Lines before the one containing "Given: Expand hidden" are to be left out; that line and all after it, through the end of the material below, are to be written out exactly.

DATA FOR THIS TASK:
++++
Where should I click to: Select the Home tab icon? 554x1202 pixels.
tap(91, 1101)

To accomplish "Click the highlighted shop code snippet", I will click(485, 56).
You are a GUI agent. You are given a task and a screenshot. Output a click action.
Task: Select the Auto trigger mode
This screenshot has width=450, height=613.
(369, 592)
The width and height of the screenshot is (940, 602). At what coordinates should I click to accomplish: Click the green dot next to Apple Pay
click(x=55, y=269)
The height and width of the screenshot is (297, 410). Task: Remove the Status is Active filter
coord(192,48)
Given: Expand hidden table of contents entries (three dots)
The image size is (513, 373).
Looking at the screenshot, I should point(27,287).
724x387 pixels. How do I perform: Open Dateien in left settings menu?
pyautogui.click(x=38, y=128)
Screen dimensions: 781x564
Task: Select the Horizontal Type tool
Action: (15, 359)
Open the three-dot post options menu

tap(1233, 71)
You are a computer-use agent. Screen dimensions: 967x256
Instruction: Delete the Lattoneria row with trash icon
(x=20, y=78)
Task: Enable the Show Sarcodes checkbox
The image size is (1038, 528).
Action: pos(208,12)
++++
EXERCISE OUTPUT:
Given: Expand hidden table of contents entries (three dots)
The image size is (513, 373).
Looking at the screenshot, I should point(27,287).
724x387 pixels. How do I perform: Open Dateien in left settings menu?
pyautogui.click(x=38, y=128)
Screen dimensions: 781x564
Task: Select the Horizontal Type tool
Action: (15, 359)
Open the three-dot post options menu

tap(1233, 71)
You are a computer-use agent. Screen dimensions: 967x256
Instruction: Delete the Lattoneria row with trash icon
(x=20, y=78)
Task: Enable the Show Sarcodes checkbox
The image size is (1038, 528).
Action: pos(208,12)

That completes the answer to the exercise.